After Jesus finished His message, He turned to Simon and said, “Let’s go fishing.”  At this point Simon was put in an awkward spot.  Simon had been around Jesus enough to know that Jesus had a lot of wisdom when it came to Theology and the spiritual life.  Simon also knew that Jesus was a carpenter by trade.  If Jesus had been offering Simon advice on constructing a table or interpreting Isaiah 40, then Simon would have probably been taking notes, but in this instance . . . it must have felt odd for the fisherman to get fishing advice from the carpenter.

Simon did not “blow off” Jesus’ advice, however, and headed back out onto the water to fish some more.  This was a FANTASTIC decision on Simon’s part.  Simon caught so many fish on that mid-morning cast that he almost broke his nets and sank his boat.  The volume of fish caught would have brought in a pretty penny on the open fish market.  Simon worked all night for $0, but in a moment, he made a month’s worth of profit!

Simon could have viewed this moment a few different ways.  Simon could have thought to himself, “I was due a catch like this . . . after all I am a great fisherman!”  Simon also could have thought, “Jesus is a great addition to my business team . . . I should ask Him to join me in my fishing business!  We made a killing in one night . . . just think of how much we could make in a year!”  These were real human options for Simon’s response, but both of these options would have been woefully inadequate for the events that had just transpired.  Instead of looking at this moment as a selfish “win/win” Simon realized that he was in the presence of God, because a miracle had just occurred.  Recognizing this, Simon dropped to his knees and exclaimed, “Lord, you must depart from me because I am a sinful man.”  Instead of responding with chest-pounding haughtiness, Simon responded with knee scraping humility . . . and Jesus is delighted:  Simon got it.

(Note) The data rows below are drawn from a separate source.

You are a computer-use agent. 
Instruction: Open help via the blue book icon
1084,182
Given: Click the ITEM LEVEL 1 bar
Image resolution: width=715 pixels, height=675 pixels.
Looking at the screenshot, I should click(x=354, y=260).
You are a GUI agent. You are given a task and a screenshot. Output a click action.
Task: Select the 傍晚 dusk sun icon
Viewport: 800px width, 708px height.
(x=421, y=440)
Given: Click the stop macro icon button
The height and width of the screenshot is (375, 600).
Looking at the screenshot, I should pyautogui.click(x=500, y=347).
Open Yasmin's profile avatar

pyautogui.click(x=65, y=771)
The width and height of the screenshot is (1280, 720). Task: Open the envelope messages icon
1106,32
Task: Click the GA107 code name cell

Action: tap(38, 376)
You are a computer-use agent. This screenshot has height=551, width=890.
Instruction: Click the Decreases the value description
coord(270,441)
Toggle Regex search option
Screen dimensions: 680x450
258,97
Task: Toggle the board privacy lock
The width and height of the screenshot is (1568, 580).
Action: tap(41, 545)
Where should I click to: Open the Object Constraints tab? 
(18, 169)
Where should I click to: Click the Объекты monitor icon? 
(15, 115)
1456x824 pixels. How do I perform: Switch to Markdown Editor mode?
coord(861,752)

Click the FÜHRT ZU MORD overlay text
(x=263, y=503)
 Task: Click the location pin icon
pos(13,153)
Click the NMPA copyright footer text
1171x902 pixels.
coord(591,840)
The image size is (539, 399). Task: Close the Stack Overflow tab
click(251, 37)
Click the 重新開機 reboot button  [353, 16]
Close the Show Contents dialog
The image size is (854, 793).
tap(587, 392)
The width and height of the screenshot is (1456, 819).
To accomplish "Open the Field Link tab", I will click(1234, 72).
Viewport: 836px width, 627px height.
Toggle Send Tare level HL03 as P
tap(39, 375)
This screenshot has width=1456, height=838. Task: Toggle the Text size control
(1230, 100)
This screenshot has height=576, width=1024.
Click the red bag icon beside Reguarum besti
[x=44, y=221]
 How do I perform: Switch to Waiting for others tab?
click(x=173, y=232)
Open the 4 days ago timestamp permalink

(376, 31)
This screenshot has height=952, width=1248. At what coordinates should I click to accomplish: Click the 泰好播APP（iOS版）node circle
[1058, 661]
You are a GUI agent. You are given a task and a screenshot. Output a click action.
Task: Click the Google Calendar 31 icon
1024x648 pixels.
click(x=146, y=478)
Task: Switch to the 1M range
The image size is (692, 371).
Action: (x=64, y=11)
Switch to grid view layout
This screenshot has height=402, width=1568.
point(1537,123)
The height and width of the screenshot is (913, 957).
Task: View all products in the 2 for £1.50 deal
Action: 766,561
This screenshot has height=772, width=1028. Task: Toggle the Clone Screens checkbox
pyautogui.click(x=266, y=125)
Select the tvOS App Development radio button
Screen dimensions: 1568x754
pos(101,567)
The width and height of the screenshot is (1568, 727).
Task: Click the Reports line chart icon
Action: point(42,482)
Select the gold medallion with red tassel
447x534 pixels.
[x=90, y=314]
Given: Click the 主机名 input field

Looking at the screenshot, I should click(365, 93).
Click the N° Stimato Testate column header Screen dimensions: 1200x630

Upon seeing Simon on the ground, Jesus responds by giving Him forgiveness, purpose, and fellowship with Him.  What gifts!  What grace!  Jesus says in Luke 5:10, “Do not be afraid; from now on you will be catching men.”   In 5:11, the fishermen are said to have “followed Him.”  In the end, Simon and his friends did not see Jesus joining their business, but they did see Jesus asking them to join His!

This past Sunday at Wildwood, we looked at this passage more in depth as a part of our “Father’s Stories” series.  In this message, we talked about how we (like Simon and the fishermen before us) are given the opportunity to see God at work in the world around us . . even in areas of the world where we think we know best.  When we see God at work, if we submit ourselves to Him, then He gives  us in return forgiveness, purpose, and fellowship . . . we are invited to join Him in His work in this world (even if we fish, or have a business, or raise a family, or whatever, as a part of our day job.)  We have a new higher ultimate purpose and provision in Christ.